--- Listed entries Enclosed Below ---

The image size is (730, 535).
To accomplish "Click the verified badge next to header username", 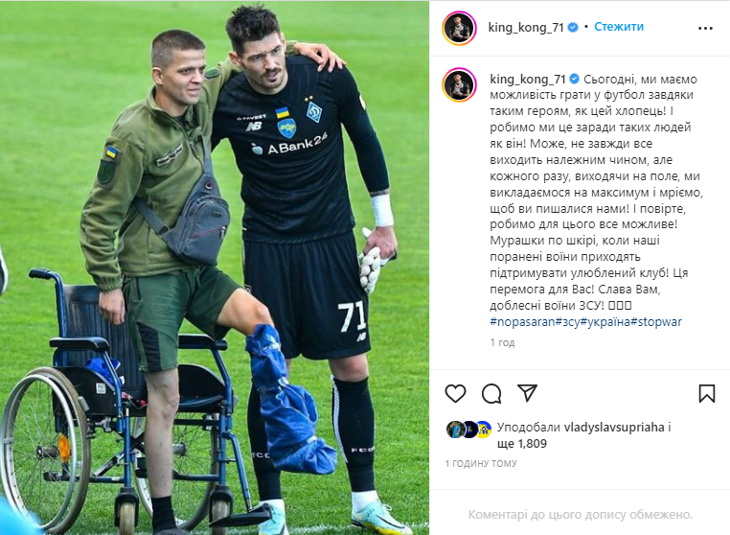I will (573, 28).
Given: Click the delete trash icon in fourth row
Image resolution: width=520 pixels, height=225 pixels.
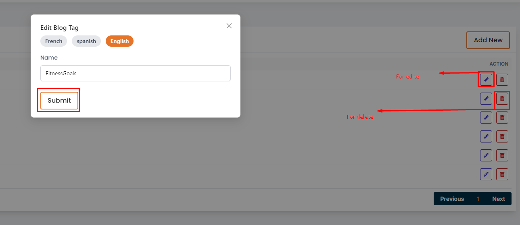Looking at the screenshot, I should [x=502, y=136].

--- End of Enclosed Listed entries ---

**Task goal**
Give back exactly the lines from the one with "Image resolution: width=520" through the end of the records above, inclusive, and omit any pictures.

**Written solution**
Image resolution: width=520 pixels, height=225 pixels.
Looking at the screenshot, I should [x=502, y=136].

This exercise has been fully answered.